Format the stretch of the items below from their first line through the line that contains "point(29,132)" as a JSON list of strings, one string per line, with blank lines dropped. Leave the pictures out.

- _Element lookup records_

--- Start ---

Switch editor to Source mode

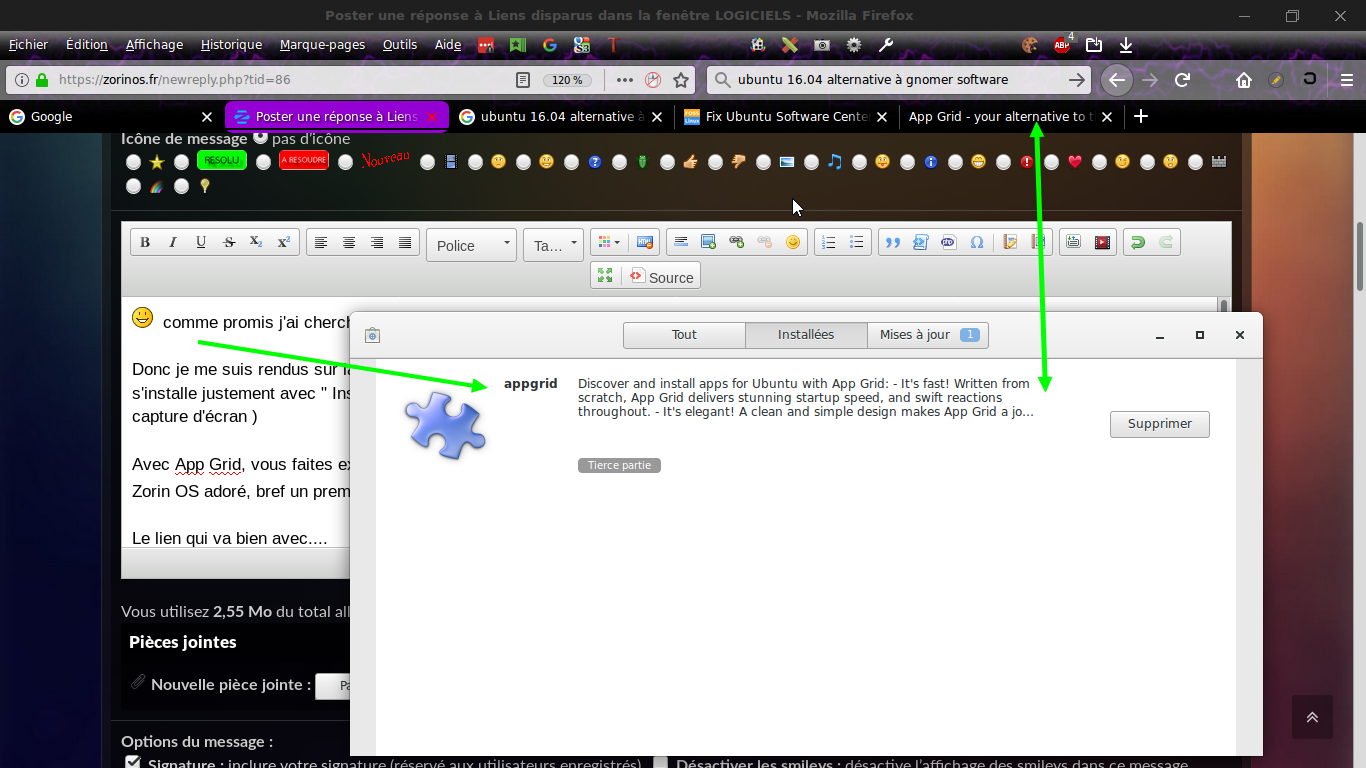pos(661,277)
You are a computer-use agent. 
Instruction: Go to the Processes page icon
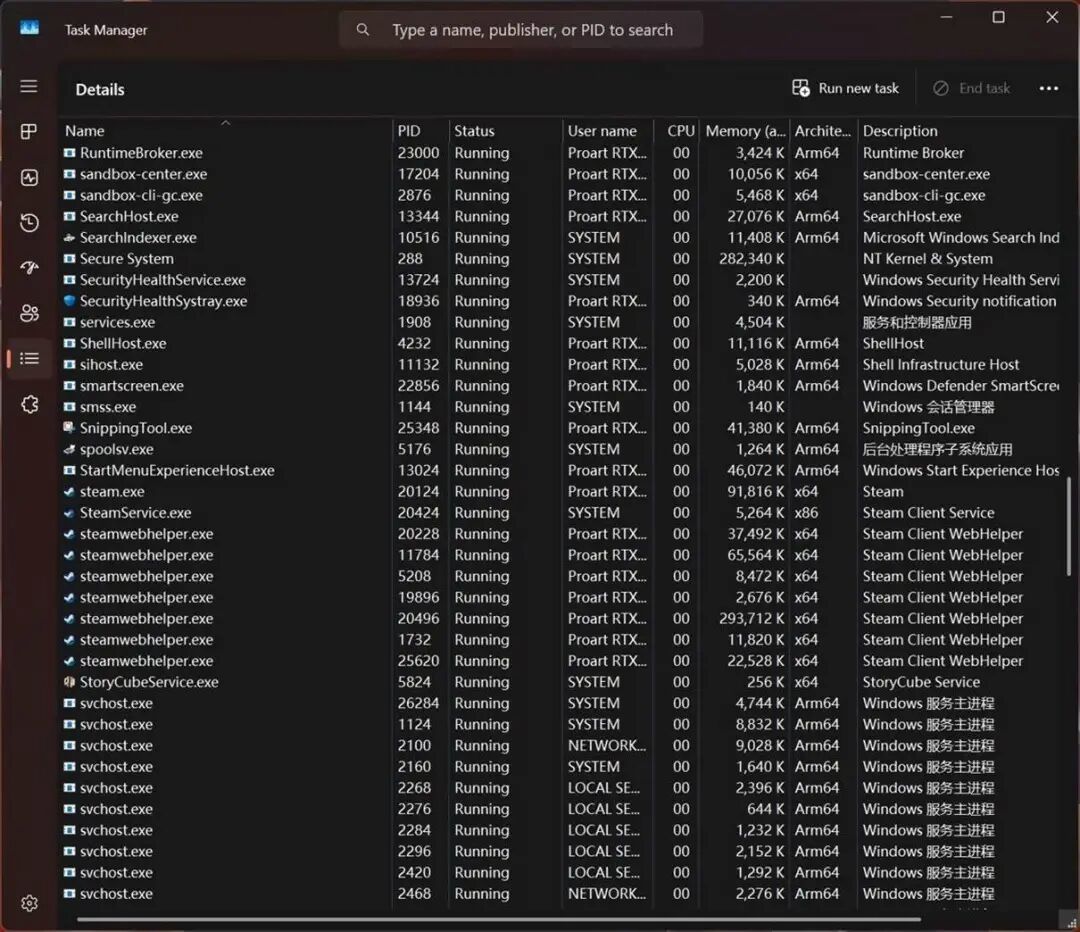point(29,132)
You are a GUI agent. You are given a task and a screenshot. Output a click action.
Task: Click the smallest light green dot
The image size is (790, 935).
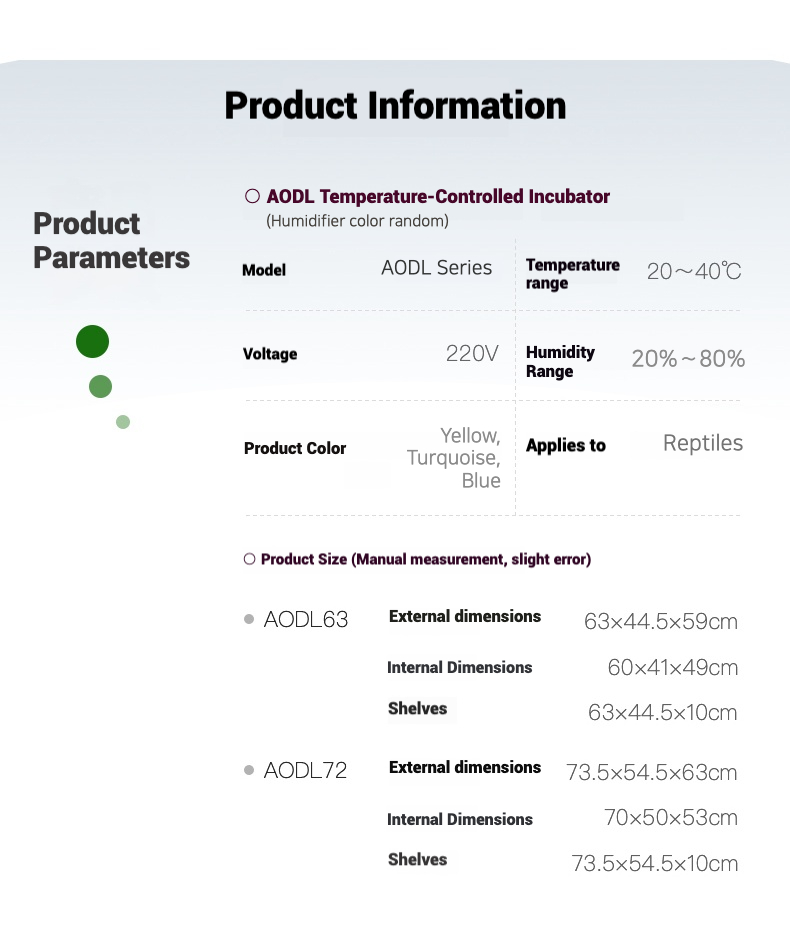[x=123, y=422]
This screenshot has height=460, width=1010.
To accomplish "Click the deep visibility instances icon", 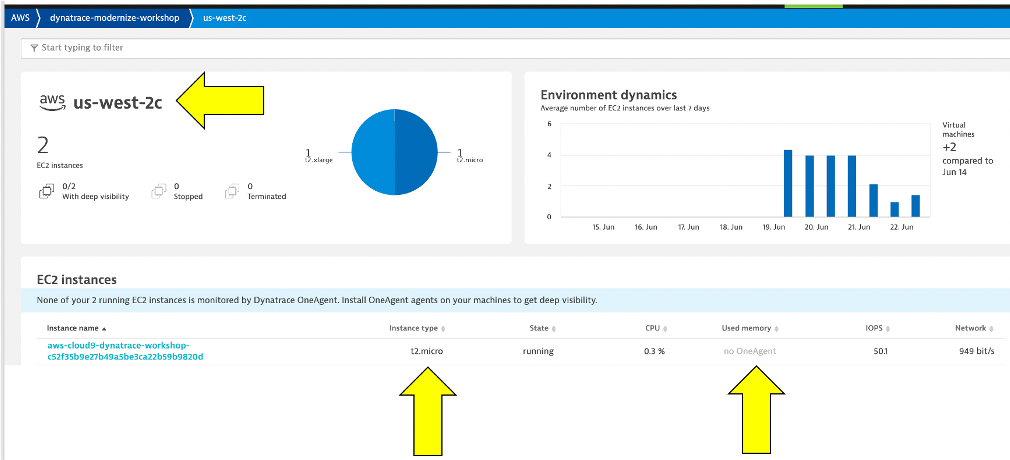I will point(45,191).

--- End ---

- _CORRECT OUTPUT_
[
  "Switch editor to Source mode",
  "pos(661,277)",
  "You are a computer-use agent. ",
  "Instruction: Go to the Processes page icon",
  "point(29,132)"
]